Rewrite the paragraph in the court opinion below that begins "Less than a week after the robbery" as a short bulleted list, keeping its main facts.

**Provided text**
━━━━━━━━
People v. Isby

Decision Date19 November 1968
Docket NumberCr. 3153
Citation267 Cal.App.2d 484,73 Cal.Rptr. 294
CourtCalifornia Court of Appeals Court of Appeals
PartiesPEOPLE of the State of California, Plaintiff and Respondent, v. James Otis ISBY, Defendant and Appellant.

McCABE, Presiding Justice.

By an information filed in Riverside County on May 1, 1967, defendant was charged with a violation of Penal Code, § 211, (Robbery). We was arraigned and entered a plea of not guilty. A jury was waived, and after trial by the court, defendant was found guilty as charged. A motion for a new trial was denied, probation was denied, and defendant was committed to the California Youth Authority. Defendant appeals from the judgment.

At 1:00 o'clock on the afternoon of January 19, 1967, three persons entered the real estate office of James Rodger, located in the City of Perris, Riverside County. One of these persons was later identified by Mr. Rodger as the defendant, James Otis Isby. The defendant was accompanied by another man and a woman. Mr. Rodger was informed that the defendant and his companions were interested in purchasing some land. Mr. Rodger offered the trio coffee and cigarettes which they accepted. After conversing for a period of 20--25 minutes, the defendant and the woman stood up. The other man pulled out a gun and ordered Mr. Rodger to put his arms on his chair. The defendant proceeded to secure Mr. Rodger to the chair by applying adhesive tape around his arms and chest. The man with the gun then asked where the office money was kept. Mr. Rodger replied that it was in his wallet, whereupon defendant removed the wallet from Mr. Rodger's left hip pocket. The defendant and the woman took the wallet, containing $290--$300 in currency and some checks, to the car. After removing the cash and checks, they returned the wallet. Meanwhile, the man with the gun searched through the desk and files looking for more cash. After returning the wallet, the defendant joined in the search, however, nothing more of value was found.

Before leaving, the suspects pulled Mr. Rodger into a position where he would be unable to see the license plate of their car. He had observed the side, roof and front of the car as it drove in; he noticed that it was dark green with a sloping hood with dents in the rear fender.

Less than a week after the robbery, Mr. Rodger, who was 65 years of age, was taken to the Riverside Sheriff's Office where he was shown 15--20 photographs of people believed active in the Perris and Riverside areas. After looking through them, he picked out one of the defendant. None of the other photographs resembled the man with the gun. Later Mr. Rodger was taken to a vehicle wrecking yard which contained approximately 30--35 cars. He identified one vehicle located in the middle of the lot as the car used in the robbery. There was an in-court identification of defendant by Mr. Rodger. At the trial defendant admitted the car was his.

On April 20, 1967, defendant appeared for arraignment, counsel was appointed, and the preliminary hearing was set for April 27, 1967. 1

On April 21, 1967 at approximately 9:30 p.m., defendant was questioned in the county jail by Detective Tornberg of the Perris Police Department. Prior to the questioning, he advised defendant by reading a 'Specific Warning and Waiver' form and had defendant read it. The defendant signed the form and, after being asked if he understood it, indicated that he did and that he would talk to Detective Tornberg. The waiver 2 which was signed by defendant was admitted into evidence.
━━━━━━━━
**Collected material**

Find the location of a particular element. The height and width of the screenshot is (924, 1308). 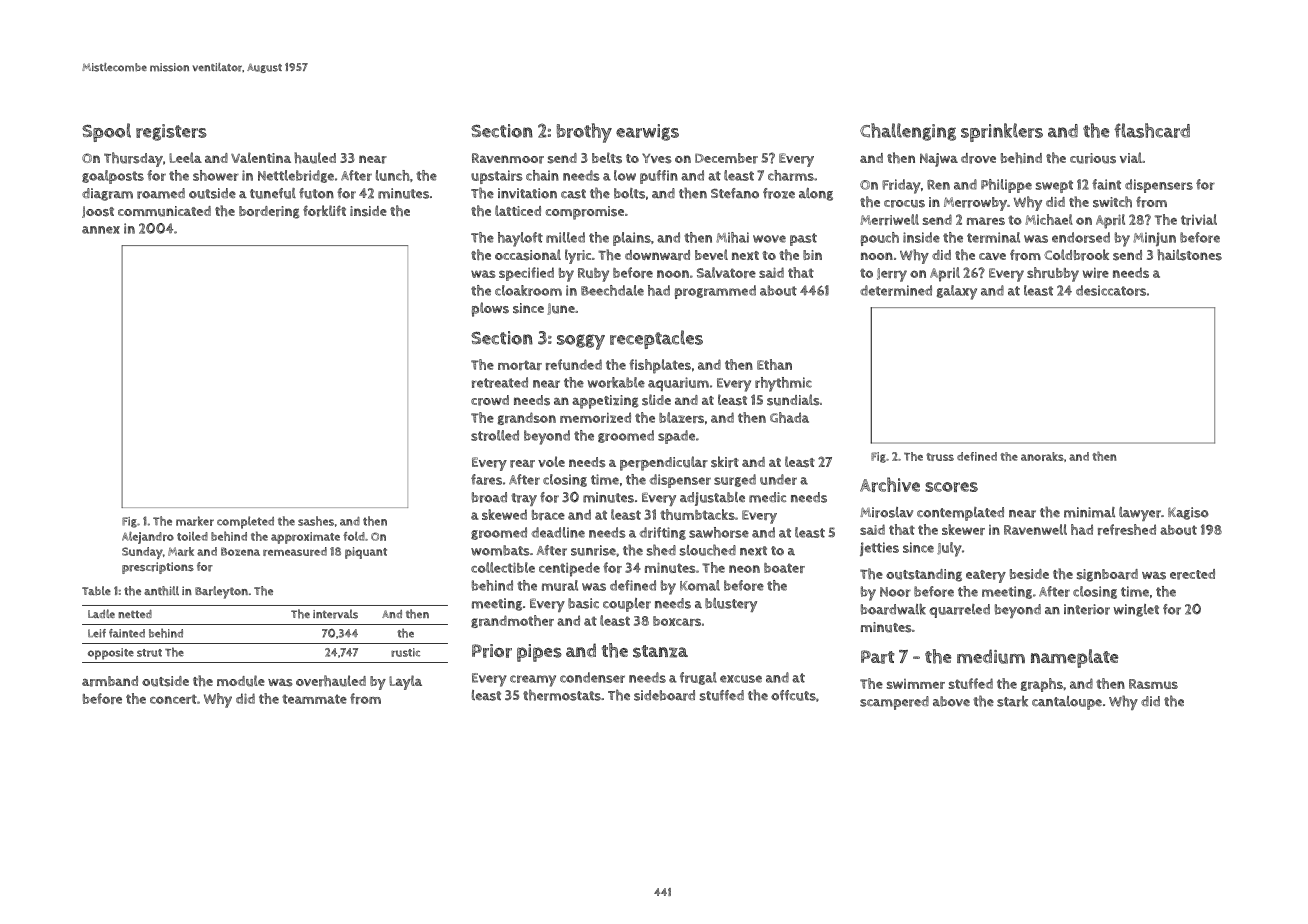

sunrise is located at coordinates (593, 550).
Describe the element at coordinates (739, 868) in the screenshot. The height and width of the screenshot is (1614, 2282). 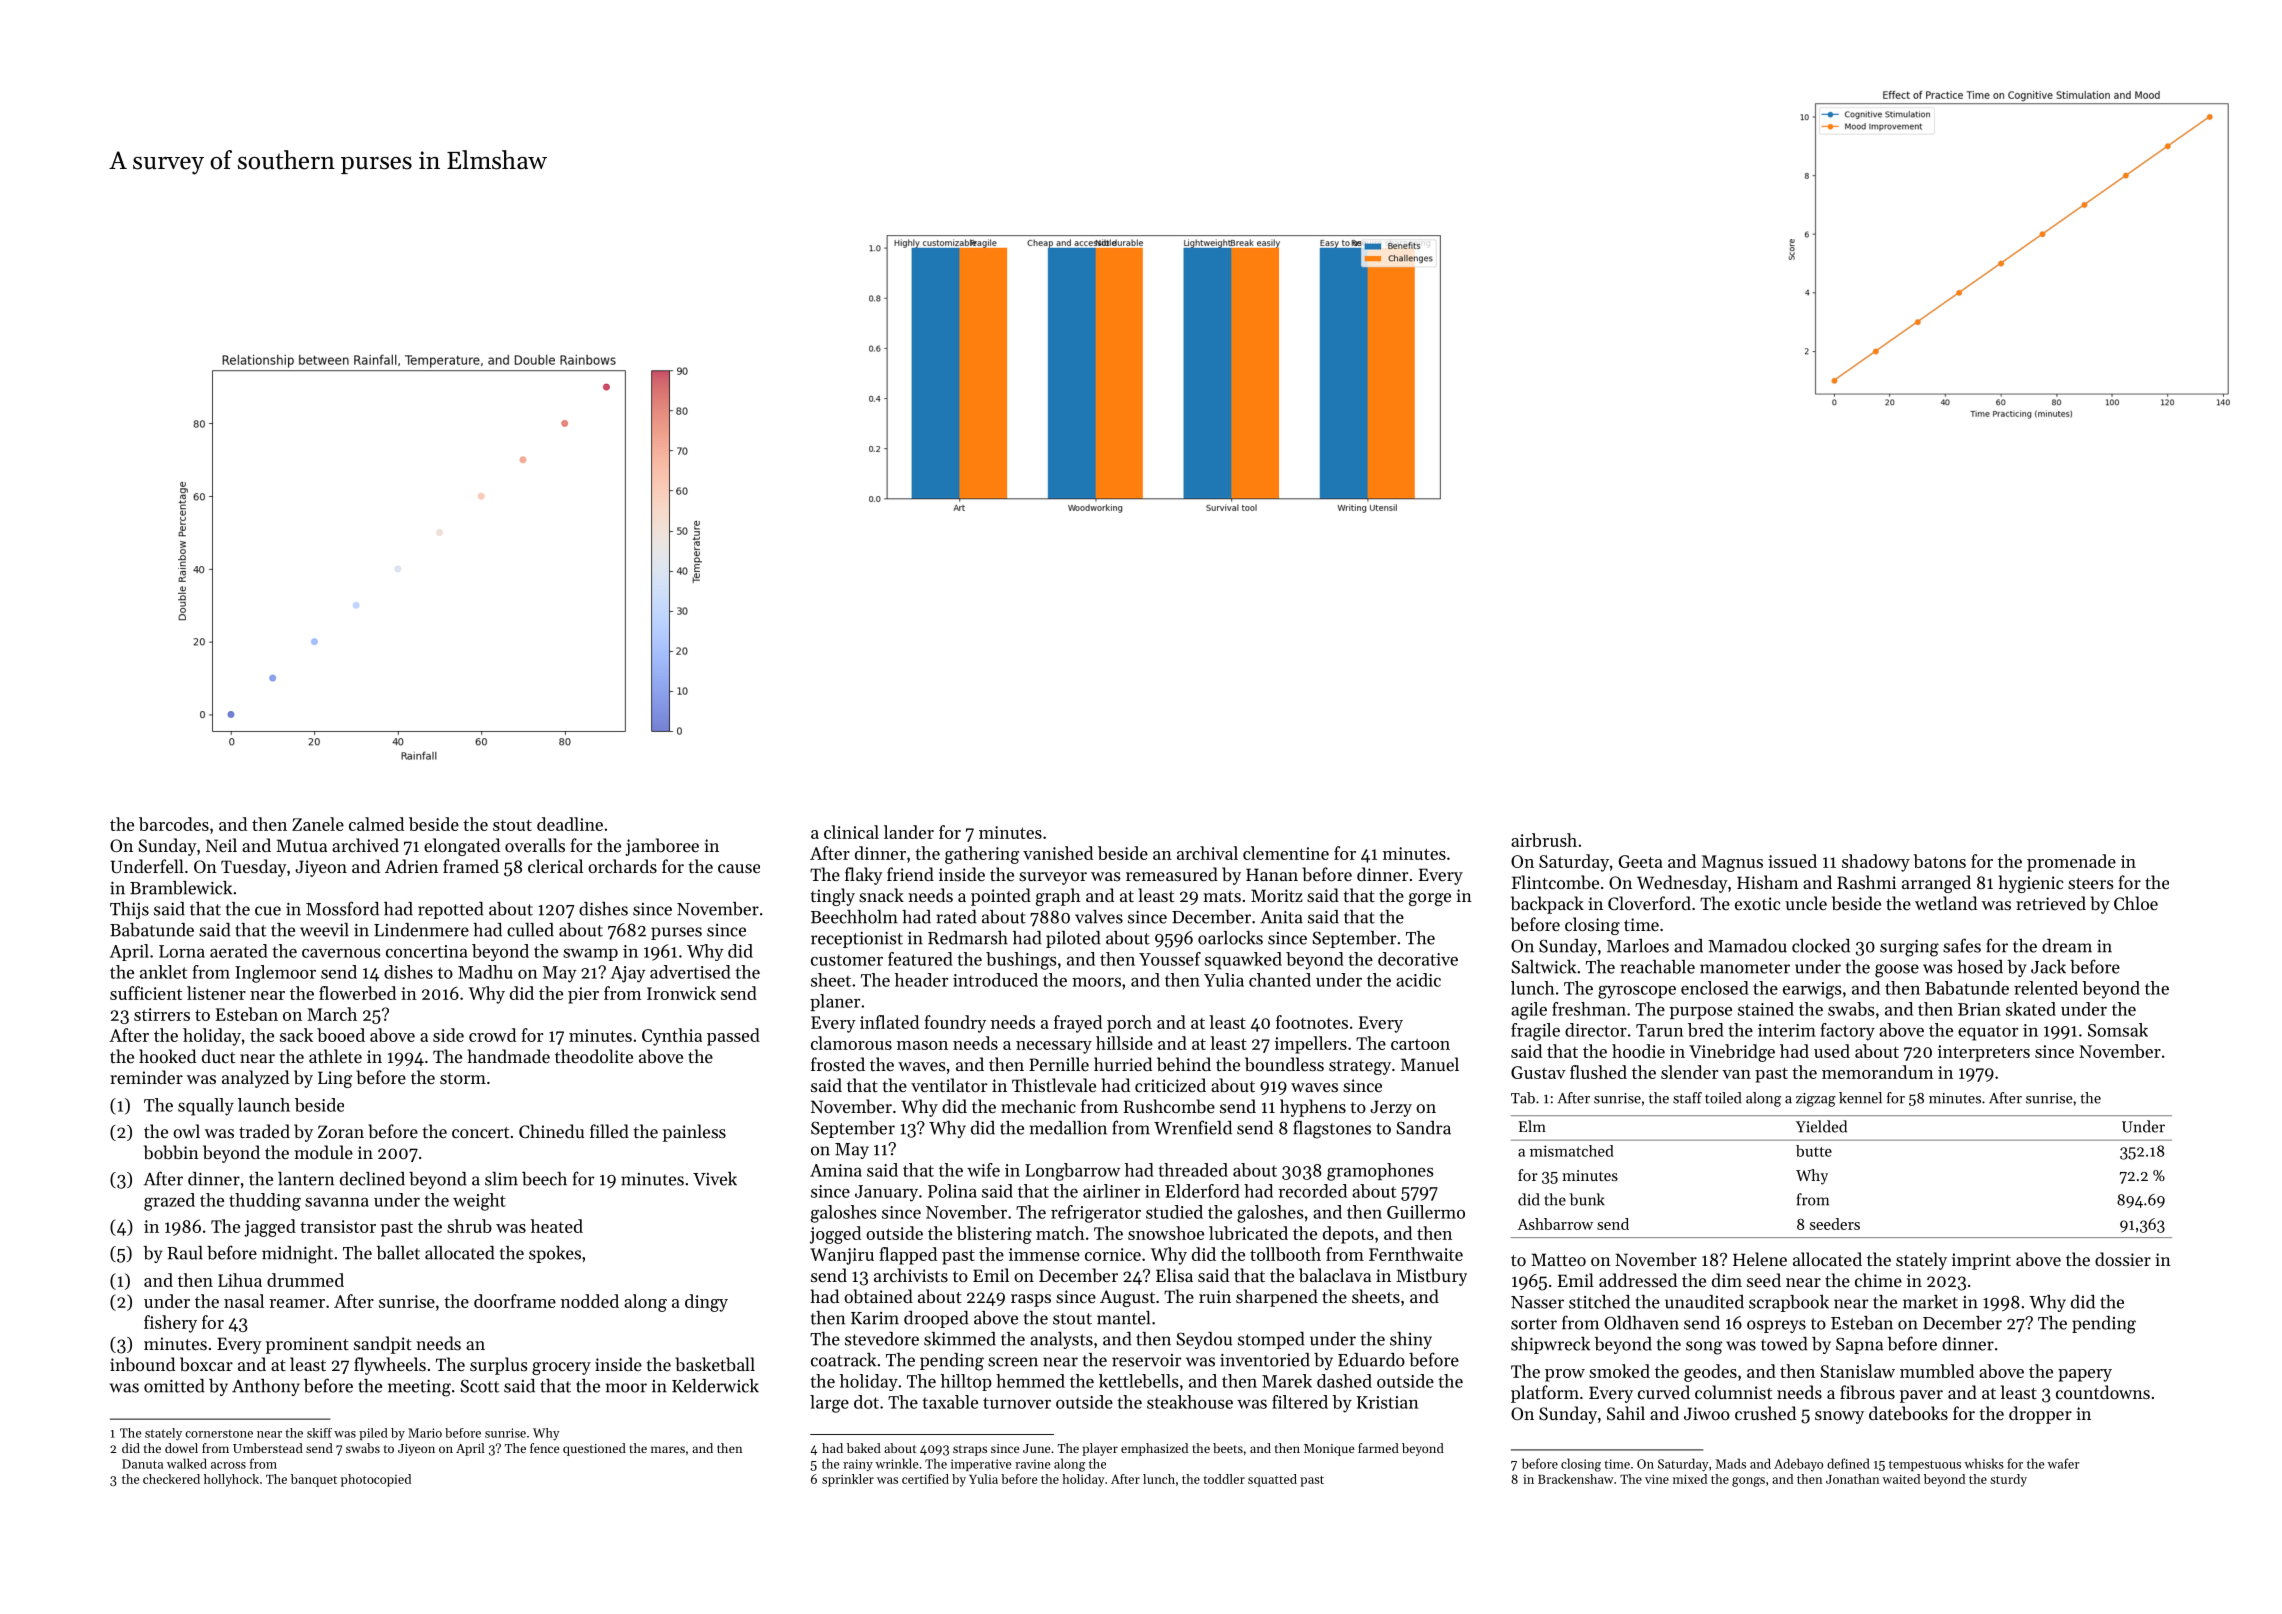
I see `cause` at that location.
━━━━━━━━
**Output for this task**
- Less than a week after the robbery, Mr. Rodger, age 65, was shown 15–20 photographs at the Riverside Sheriff's Office of people believed active in the Perris and Riverside areas.
- He picked out a photograph of the defendant. None of the other photographs resembled the man with the gun.
- At a wrecking yard holding about 30–35 cars, he identified a vehicle in the middle of the lot as the car used in the robbery.
- He identified the defendant in court.
- At the trial, the defendant admitted the car was his.